WARREN, Maine — The man who has led the town’s planning board for 20 years has announced his resignation.

Peter Krakoff said Sunday that the controversy over the proposed CRC Health methadone clinic played a role in his decision.

“The past nine months have been very, very difficult. Some people feel I’ve done a good job and some people feel I have not done such a good job,” Krakoff said.

He acknowledged the proposed methadone clinic has been the most controversial project that the planning board has handled in his time on the board.

“There have been some gravel pits, some subdivisions,” Krakoff said, but nothing even close to as contentious as the methadone clinic.

Krakoff has been on the planning board for 22 years and its chairman for 20 years. His involvement with town government began a couple years before that when he helped write a town mining ordinance. Back in the late 1980s, Black Hawk Mining had proposed mining for nickel deposits near Crawford Pond, a proposal that generated considerable public interest.

“It’s time for someone new to step forward,” he said.
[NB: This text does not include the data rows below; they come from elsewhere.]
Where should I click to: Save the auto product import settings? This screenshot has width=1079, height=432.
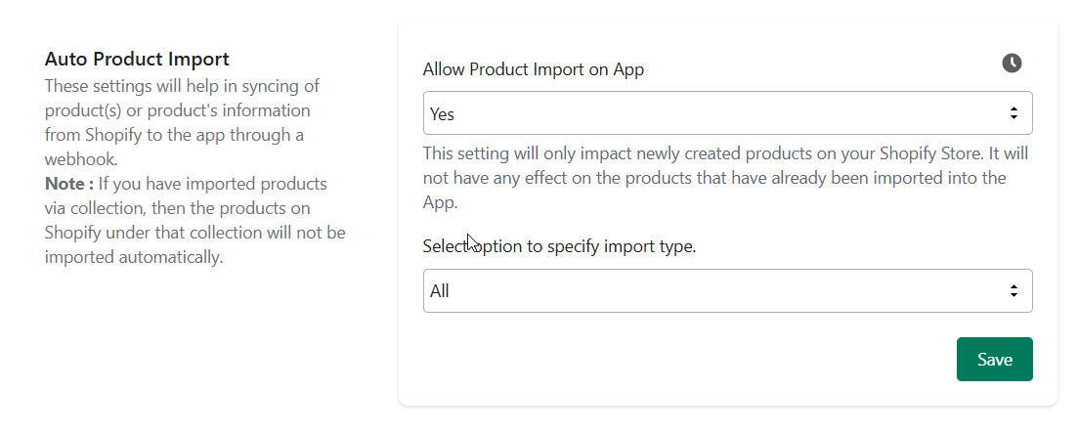click(x=994, y=359)
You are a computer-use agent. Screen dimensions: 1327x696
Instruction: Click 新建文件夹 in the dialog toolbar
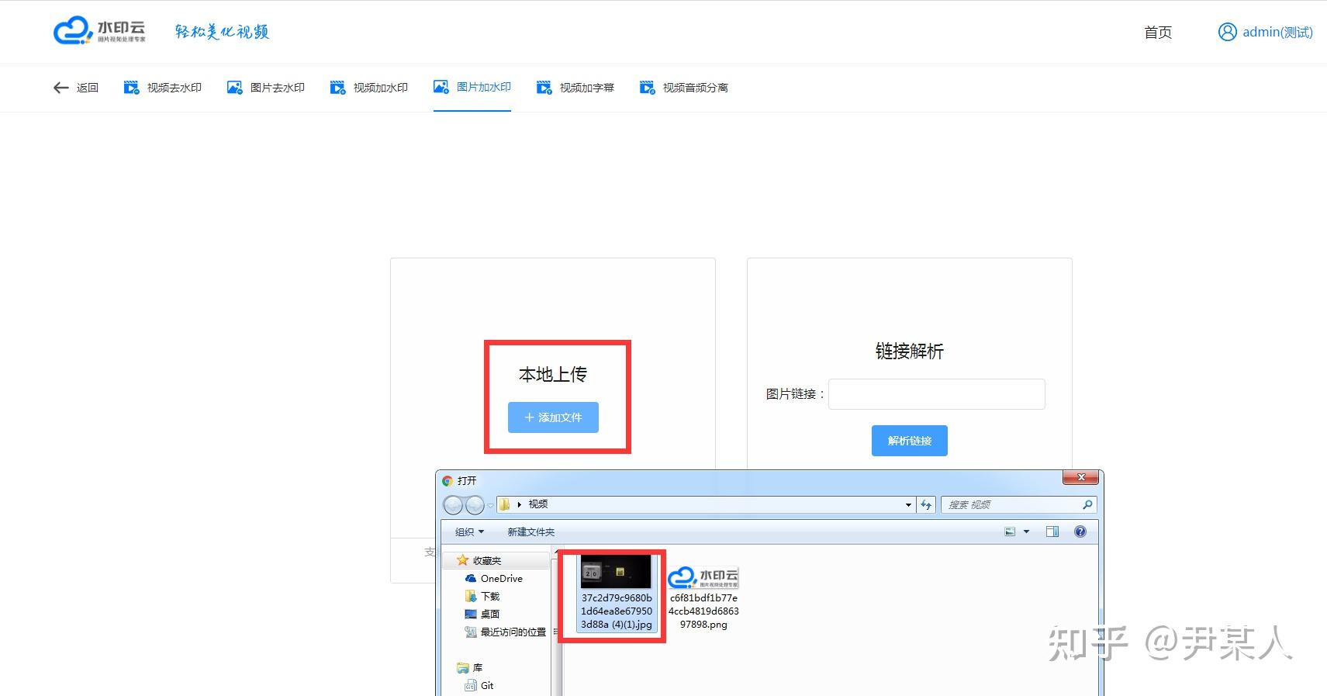[531, 532]
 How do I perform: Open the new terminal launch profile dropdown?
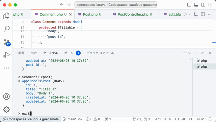click(x=190, y=53)
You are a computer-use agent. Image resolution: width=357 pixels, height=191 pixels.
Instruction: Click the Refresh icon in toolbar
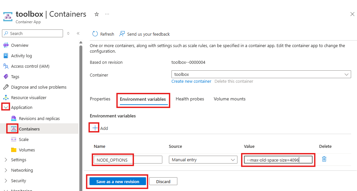pyautogui.click(x=95, y=34)
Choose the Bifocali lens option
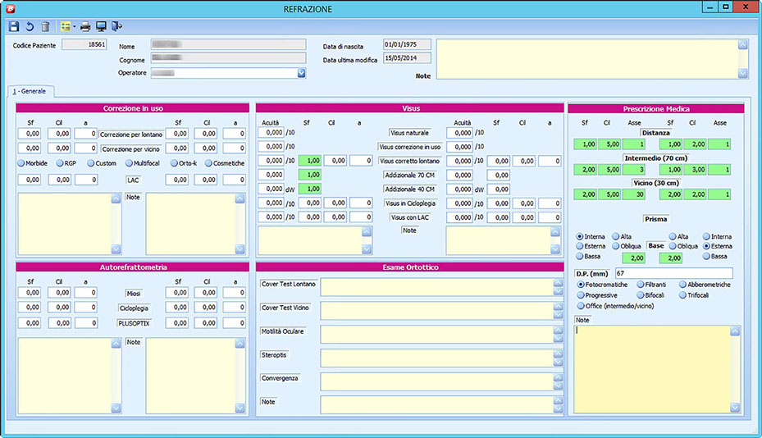 pos(640,295)

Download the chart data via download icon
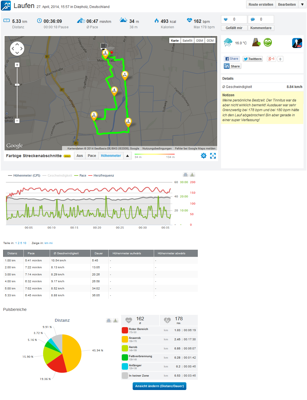tap(192, 175)
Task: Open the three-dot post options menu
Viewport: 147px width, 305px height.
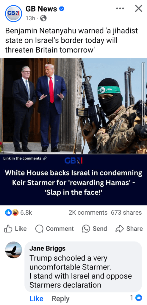Action: click(x=120, y=9)
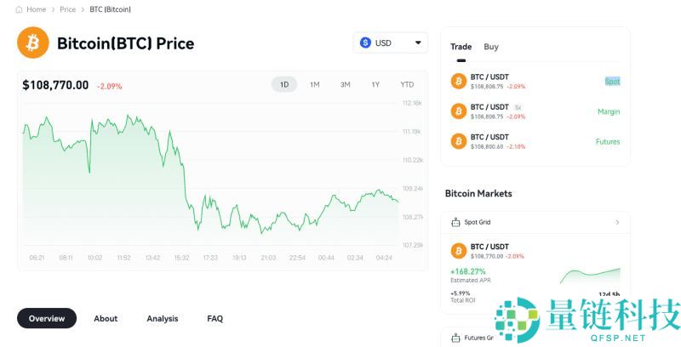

CRC Health’s proposal to establish a methadone clinic was approved by the planning board in June on a 3-2 vote. Krakoff was in the majority on the board to vote for approval, saying it met municipal ordinances.

That approval came after nine months of meetings by the planning board, each of which was attended by neighbors who opposed the proposal.

CRC Health first proposed a methadone clinic in November 2010 at the former Warren Primary School. That proposal was met by opposition and led the town to adopt a moratorium on methadone clinics to allow regulations to be adopted. That led CRC to file a federal civil rights lawsuit against the town. CRC then turned to the current proposed location at the intersection of Route 1 and Short Street.

Neighbors to the Route 1 proposal have appealed the planning board approval to the zoning board of appeals. The appeals board is scheduled to meet later this month.

The town tentatively settled the CRC lawsuit but it has not been formally dismissed as CRC awaits approval of its project. Warren has filed a motion to U.S. District Court in Portland to enforce terms of the settlement but CRC has opposed that request, saying the town has yet to approve the project both because of the pending appeal to the board of appeals but also because the Warren Sanitary District has not given its approval.

A hearing is scheduled for Monday, Sept. 17, in U.S. District Court of Portland on the town’s motion to enforce the settlement which required the town’s insurer to pay damages to CRC and approval of the project.

A special town meeting is scheduled for Thursday evening at 7 on whether to approve spending up to $60,000 more for legal fees associated with the methadone proposal.